In Zukunft wird das Bargeld verschwinden. Das ist ausgemacht und auch gut so. Aber zuerst müssen wir uns vom guten alten Portemonnaie verabschieden.

Der Kiosk am Barfüsserplatz, Montag 08:35 Uhr: Alle möchten noch schnell einen Müsliriegel, einen Kaffe oder ein Päckli Zigis und eine Zeitung für den Tag erstehen, rasch bildet sich eine beachtliche Schlange. Doch was nun Stunden zu dauern droht, ist in Windeseile vorbei: Einer nach dem anderen hält kurz eine Karte oder ein Gerät an das Bezahlterminal und geht weiter. So schnell hat man nie zwanzig Leute bezahlen sehen. Kein einziges Mal wurde die Kasse geöffnet, kein einziges Mal fiel das Wechselgeld zwischen die Zeitschriften der Auslage, kein Portemonnaie wurde je geöffnet.

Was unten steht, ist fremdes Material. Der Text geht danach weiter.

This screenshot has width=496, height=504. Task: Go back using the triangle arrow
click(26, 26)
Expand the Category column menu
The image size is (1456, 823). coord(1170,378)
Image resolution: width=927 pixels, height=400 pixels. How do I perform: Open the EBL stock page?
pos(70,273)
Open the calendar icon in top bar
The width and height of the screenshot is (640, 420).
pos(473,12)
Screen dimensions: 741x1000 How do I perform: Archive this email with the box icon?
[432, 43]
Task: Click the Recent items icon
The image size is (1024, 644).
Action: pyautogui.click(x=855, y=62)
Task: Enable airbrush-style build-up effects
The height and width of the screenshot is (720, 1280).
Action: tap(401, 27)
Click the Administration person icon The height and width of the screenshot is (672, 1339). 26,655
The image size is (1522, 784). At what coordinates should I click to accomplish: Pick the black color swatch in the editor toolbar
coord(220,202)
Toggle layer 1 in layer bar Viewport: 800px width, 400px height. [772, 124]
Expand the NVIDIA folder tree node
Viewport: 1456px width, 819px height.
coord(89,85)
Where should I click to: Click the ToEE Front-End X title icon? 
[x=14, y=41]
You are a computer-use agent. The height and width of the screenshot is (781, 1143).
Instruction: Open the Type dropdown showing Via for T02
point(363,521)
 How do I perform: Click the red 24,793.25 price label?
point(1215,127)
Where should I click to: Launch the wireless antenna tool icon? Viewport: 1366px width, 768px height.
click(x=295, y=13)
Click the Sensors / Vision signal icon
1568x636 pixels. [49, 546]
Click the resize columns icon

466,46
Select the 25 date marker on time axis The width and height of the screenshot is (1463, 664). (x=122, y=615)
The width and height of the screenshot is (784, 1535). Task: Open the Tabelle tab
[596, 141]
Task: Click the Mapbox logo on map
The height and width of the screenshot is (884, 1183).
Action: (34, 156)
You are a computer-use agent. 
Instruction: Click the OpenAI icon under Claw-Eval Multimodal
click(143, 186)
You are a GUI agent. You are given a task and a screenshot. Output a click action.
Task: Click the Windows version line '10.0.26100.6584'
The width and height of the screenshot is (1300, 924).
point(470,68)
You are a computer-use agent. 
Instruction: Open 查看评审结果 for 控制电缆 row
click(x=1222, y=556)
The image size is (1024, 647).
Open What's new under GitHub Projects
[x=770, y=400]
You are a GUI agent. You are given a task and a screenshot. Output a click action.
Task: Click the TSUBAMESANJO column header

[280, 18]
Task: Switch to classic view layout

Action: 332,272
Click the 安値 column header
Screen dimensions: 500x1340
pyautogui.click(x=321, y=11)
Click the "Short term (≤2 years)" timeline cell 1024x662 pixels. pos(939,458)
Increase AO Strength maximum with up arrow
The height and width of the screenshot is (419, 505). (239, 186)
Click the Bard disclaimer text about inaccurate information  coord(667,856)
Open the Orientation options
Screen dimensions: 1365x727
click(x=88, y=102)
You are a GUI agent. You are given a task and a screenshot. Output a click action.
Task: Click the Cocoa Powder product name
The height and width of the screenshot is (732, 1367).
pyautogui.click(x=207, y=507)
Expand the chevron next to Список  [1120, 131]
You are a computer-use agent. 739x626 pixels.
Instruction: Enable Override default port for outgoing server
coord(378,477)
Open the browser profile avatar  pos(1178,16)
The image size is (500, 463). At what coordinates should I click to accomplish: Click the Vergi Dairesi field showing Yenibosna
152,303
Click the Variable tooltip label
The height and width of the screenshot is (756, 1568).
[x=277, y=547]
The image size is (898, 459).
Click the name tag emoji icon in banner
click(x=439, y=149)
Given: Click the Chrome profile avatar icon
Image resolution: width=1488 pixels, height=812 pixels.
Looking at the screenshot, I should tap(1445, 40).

Was in aller Welt geschieht hier?

Wo die «Brieftasche» ihren Namen herhat

Am Ende doch noch der Anblick der guten alten Zeit: Der Herr zückt ein Portemonnaie von der Grösse einer durchschnittlichen Aktenmappe, das Ding hat mehr Fächer als das Vorlesungsverzeichnis der hiesigen Uni und mehr Karten, als man zum Jassen braucht. 

Das Portemonnaie, ja, das war einmal der stolze Ausdruck des schweizerischen Selbstverständnisses: eine Drehscheibe der Transaktionen, der Kassabons und Rabattmarken, des U-Abos, der Mitgliedskarten, des Halbtax und zig Bankkarten. Eine schweizerische Geldbörse hat Fächer, Reissverschlüsse und wölbt sich um die blankgeriebenen Nähte. Sind wir ehrlich, das eigentliche Schweizer Sackmesser ist Frau Küenzis Portemonnaie. Ein ganzes Leben lässt sich an dessen Inhalt rekonstruieren, aufgeteilt in zig kleinste Einheiten.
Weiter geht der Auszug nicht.